Most of these functions are helper functions in accessing the QDC metadata database, the function where the actual work is done is the `get_bundle()` function.

In [25]:
def get_podium_cfg(yaml_stream):
    """Loads the Podium connection parameters from the input stream"""
    
    try:
        pd_cfg = yaml.load(yaml_stream)
    except:
        raise "Unexpected error reading yaml stream"
        
    return pd_cfg

In [26]:
def connect(user, password, db, host, port):
    '''Returns a connection and a metadata object'''
    
    url = f'postgresql+psycopg2://{user}:{password}@{host}:{port}/{db}'

    # The return value of create_engine() is our connection object
    con = create_engine(url, client_encoding='utf8')

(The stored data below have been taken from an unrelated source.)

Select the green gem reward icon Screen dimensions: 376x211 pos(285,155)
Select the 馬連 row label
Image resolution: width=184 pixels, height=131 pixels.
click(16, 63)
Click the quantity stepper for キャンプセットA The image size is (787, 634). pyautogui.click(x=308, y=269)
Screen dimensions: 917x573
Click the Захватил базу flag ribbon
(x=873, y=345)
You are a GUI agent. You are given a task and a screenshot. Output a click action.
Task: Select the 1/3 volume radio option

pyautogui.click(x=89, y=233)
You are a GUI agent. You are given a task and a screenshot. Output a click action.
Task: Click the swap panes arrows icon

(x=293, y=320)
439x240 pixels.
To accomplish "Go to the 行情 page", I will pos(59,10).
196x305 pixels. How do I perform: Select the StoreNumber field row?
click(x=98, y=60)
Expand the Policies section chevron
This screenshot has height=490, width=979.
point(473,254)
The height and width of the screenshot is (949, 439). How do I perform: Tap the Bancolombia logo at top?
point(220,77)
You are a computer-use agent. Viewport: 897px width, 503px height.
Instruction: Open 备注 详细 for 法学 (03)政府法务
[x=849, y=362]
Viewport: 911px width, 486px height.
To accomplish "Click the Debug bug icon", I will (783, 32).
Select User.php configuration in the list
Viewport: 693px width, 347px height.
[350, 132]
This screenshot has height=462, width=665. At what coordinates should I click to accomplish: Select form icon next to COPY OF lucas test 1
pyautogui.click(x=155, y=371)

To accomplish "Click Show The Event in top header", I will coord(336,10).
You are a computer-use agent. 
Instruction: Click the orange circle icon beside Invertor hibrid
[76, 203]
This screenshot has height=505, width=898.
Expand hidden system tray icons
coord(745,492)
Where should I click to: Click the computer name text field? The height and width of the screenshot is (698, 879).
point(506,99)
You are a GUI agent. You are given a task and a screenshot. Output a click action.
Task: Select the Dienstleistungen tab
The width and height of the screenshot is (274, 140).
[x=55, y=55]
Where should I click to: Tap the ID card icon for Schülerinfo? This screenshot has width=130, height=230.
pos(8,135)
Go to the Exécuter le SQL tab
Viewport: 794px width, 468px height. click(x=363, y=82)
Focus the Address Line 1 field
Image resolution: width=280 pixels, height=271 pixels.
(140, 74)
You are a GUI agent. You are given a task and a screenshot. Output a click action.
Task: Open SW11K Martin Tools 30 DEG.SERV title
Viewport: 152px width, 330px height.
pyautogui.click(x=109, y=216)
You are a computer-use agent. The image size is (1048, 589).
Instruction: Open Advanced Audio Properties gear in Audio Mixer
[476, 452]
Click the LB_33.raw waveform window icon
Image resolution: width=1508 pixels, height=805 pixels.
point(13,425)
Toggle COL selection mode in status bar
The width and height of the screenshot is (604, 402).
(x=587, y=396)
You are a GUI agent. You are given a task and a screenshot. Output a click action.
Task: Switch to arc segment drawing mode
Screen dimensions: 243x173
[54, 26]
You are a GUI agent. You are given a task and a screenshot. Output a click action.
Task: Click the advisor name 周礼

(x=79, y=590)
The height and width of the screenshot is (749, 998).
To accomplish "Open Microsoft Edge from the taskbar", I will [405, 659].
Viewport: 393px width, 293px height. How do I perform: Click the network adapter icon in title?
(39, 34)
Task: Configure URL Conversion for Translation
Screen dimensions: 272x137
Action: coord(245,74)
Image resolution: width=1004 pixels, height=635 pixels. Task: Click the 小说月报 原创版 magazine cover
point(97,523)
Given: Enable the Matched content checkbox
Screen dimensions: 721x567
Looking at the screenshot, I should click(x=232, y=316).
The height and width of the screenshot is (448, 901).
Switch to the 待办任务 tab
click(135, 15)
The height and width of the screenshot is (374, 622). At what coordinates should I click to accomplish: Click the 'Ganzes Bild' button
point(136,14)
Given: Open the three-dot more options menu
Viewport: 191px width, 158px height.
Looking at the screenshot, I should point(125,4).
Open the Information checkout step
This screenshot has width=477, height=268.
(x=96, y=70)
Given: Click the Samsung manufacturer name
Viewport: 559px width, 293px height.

    # We then bind the connection to MetaData()
    meta = MetaData(bind=con)

    return con, meta

In [27]:
def get_source(con, meta, source_nid):
    """Retrieve Podium Source row by nid
    
    Parameters
    ==========
    
    con : SQLAlchemy connection
    meta : SQL Alchemy Meta Object
    source_nid : Integer source nid
    
    Returns
    =======
    
    Uses ResultProxy first() to retrieve one row and close the result set.
    
    """
    
    assert isinstance(source_nid, int)
    
    pd_source = Table('podium_core.pd_source', meta)
    
    s = pd_source.select()
    s = s.where(pd_source.c.nid == source_nid)
    
    r = con.execute(s)
    
    assert r.rowcount == 1
    
    return r.first()

In [28]:
def get_source_byname(con, meta, source_name, source_type = 'PODIUM_INTERNAL'):
    """Returns the Podium source row for a named Source"""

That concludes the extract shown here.